TEXTE PRÉSENTÉ:
Critique Image
Ce direct to vidéo du dernier Seagal a le droit à une des pires éditions en terme de qualité d'image. Elle affiche un fourmillement si prononcé qu'on croirait un film en super 8 colorisé. De plus, cela provoque un amoindrissement de la luminosité, si bien qu'on dirait que le film est continuellement assombri, même pendant les prises de vue en pleine journée. La sous-exposition est quasi constante durant tout le film. La définition de l'image s'en ressent lourdement. Les couleurs sont fades et délavées. Et ne parlons pas des contrastes si maladroitement poussés qu'on dirait que la notion d'étalonnage semble superflue. Même si l'on n'apprécie pas les films de Seagal, il ne mérite pas une édition si peu soignée.
Critique Son
Le mixage proposé relève quelque peu le niveau en proposant du dolby digital 5.1 anglais, français et même espagnol. L'exploitation de la spécialité du 5.1 est assez sommaire. Cela est compensé par le dynamisme accru des bruitages et de la musique. Steven Seagal oblige, la VO est un choix de premier ordre qu'il ne faut surtout pas manquer. À l'image de l'inexpressivité de son visage, son talent d'acteur transparaît à chaque instant par la monotonie de sa voix complètement atone, et ce, même dans les moments de tensions les plus dramatiques ou lors des intenses bagarres.

CONSIGNE:
Reproduisez intégralement la critique de l'image et du son, sans y changer un seul mot. Le matériel n'est pas nécessaire pour cet exercice.

JEU DE DONNÉES:

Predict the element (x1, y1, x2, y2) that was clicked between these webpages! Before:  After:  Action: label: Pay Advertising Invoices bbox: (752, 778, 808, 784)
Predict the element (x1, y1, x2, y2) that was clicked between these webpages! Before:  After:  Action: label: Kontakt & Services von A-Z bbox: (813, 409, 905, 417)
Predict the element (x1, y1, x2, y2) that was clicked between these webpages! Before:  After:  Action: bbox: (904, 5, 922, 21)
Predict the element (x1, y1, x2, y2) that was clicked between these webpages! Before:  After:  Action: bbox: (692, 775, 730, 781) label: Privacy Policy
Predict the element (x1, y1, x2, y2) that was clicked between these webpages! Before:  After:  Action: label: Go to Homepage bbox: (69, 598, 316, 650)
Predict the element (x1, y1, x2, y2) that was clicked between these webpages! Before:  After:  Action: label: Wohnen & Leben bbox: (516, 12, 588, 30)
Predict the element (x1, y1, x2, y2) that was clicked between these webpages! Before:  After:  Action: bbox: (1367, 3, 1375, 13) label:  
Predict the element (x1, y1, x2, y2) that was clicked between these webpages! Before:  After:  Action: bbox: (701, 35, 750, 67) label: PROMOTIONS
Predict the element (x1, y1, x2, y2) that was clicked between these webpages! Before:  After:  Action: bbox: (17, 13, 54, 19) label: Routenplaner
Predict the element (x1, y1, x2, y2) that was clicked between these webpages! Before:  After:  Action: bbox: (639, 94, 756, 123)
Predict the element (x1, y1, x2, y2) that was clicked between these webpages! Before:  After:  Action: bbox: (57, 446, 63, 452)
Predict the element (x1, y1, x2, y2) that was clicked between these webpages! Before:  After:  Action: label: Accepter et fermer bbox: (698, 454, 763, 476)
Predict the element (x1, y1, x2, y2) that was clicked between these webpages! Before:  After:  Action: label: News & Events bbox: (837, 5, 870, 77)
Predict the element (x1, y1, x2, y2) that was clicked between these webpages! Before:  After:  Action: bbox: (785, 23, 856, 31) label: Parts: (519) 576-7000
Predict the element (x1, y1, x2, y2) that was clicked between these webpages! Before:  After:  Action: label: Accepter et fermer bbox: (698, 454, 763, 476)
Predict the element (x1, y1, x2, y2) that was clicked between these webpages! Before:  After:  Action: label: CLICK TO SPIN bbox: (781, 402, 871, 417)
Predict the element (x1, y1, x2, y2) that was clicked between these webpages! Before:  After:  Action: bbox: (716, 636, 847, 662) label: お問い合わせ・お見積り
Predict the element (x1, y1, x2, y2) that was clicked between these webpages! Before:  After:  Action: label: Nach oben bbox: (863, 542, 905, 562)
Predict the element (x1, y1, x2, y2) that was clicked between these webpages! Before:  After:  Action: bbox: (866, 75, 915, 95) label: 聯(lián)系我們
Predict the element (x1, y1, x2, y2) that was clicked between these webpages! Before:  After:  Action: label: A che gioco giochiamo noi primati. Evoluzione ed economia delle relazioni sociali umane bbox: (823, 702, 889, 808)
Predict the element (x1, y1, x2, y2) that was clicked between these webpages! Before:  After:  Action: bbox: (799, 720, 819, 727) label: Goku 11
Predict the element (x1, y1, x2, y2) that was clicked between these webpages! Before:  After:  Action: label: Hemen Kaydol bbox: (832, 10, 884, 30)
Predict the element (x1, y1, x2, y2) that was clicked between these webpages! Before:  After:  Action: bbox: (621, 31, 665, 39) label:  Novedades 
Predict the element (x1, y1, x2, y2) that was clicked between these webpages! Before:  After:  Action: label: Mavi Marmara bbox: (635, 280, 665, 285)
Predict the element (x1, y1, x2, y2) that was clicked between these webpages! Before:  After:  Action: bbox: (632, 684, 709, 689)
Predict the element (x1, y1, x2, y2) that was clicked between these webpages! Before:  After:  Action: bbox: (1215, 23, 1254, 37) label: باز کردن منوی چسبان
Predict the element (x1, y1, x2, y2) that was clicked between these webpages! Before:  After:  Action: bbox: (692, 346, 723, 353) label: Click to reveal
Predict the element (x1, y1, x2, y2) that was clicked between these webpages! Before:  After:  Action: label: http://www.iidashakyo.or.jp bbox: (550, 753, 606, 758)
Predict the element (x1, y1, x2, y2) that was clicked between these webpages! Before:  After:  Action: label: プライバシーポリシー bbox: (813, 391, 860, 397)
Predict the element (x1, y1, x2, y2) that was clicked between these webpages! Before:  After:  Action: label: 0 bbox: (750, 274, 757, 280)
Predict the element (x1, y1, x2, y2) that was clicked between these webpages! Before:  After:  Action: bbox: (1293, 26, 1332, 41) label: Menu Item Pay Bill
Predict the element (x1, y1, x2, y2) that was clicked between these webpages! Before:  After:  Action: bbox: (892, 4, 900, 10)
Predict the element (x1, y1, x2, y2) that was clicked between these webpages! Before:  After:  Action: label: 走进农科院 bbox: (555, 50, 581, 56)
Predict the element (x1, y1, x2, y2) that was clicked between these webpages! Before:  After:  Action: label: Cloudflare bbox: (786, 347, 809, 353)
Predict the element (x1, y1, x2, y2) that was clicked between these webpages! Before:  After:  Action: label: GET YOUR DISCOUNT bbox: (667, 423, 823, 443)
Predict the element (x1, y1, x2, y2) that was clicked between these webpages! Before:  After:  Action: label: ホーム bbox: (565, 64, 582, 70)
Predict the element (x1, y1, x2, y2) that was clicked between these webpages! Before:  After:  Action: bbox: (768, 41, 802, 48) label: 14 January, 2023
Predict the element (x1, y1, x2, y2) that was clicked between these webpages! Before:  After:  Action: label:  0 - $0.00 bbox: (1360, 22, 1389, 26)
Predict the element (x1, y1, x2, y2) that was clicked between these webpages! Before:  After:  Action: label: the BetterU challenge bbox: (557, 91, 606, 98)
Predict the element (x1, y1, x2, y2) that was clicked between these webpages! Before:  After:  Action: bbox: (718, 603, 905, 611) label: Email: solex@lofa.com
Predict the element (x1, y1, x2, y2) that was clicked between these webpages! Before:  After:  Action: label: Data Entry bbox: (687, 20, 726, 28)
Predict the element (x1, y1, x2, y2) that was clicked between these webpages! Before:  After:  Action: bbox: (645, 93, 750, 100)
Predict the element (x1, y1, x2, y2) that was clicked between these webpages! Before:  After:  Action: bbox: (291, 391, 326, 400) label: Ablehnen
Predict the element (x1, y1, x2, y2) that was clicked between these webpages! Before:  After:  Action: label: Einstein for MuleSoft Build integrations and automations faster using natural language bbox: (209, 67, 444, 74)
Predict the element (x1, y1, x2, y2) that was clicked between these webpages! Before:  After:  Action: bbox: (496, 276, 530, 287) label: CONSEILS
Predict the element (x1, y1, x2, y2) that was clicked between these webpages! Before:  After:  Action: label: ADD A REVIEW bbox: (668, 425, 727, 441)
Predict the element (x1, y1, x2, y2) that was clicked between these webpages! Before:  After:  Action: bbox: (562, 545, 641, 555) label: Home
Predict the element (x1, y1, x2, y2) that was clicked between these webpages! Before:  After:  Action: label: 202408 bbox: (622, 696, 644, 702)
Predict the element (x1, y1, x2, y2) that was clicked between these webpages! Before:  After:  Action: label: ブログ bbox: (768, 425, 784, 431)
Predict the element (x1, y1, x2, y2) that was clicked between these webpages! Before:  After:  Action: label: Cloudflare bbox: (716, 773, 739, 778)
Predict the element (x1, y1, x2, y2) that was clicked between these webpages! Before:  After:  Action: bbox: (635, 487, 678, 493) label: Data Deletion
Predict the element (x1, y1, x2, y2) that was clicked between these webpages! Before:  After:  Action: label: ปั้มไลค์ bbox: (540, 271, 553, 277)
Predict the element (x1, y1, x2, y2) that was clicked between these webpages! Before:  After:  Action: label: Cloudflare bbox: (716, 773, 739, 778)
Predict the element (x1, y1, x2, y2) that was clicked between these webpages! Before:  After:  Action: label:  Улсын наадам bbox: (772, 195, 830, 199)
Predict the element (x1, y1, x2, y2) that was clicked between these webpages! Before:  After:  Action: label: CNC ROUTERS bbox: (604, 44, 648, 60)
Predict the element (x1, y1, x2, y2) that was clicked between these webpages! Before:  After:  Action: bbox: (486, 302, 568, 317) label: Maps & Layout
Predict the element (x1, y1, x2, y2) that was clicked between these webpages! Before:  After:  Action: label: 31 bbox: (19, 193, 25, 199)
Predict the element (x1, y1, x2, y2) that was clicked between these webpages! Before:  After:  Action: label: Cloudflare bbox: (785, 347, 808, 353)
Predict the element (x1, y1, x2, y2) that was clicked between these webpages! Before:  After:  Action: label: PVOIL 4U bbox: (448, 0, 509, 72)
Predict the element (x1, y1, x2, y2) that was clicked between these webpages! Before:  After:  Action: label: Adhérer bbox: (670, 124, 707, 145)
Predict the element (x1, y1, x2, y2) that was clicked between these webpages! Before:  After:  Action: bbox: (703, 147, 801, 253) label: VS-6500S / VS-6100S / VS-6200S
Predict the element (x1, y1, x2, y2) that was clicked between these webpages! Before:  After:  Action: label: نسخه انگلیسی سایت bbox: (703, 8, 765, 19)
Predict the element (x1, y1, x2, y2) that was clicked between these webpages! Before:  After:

CORRIGÉ:
Critique Image
Ce direct to vidéo du dernier Seagal a le droit à une des pires éditions en terme de qualité d'image. Elle affiche un fourmillement si prononcé qu'on croirait un film en super 8 colorisé. De plus, cela provoque un amoindrissement de la luminosité, si bien qu'on dirait que le film est continuellement assombri, même pendant les prises de vue en pleine journée. La sous-exposition est quasi constante durant tout le film. La définition de l'image s'en ressent lourdement. Les couleurs sont fades et délavées. Et ne parlons pas des contrastes si maladroitement poussés qu'on dirait que la notion d'étalonnage semble superflue. Même si l'on n'apprécie pas les films de Seagal, il ne mérite pas une édition si peu soignée.
Critique Son
Le mixage proposé relève quelque peu le niveau en proposant du dolby digital 5.1 anglais, français et même espagnol. L'exploitation de la spécialité du 5.1 est assez sommaire. Cela est compensé par le dynamisme accru des bruitages et de la musique. Steven Seagal oblige, la VO est un choix de premier ordre qu'il ne faut surtout pas manquer. À l'image de l'inexpressivité de son visage, son talent d'acteur transparaît à chaque instant par la monotonie de sa voix complètement atone, et ce, même dans les moments de tensions les plus dramatiques ou lors des intenses bagarres.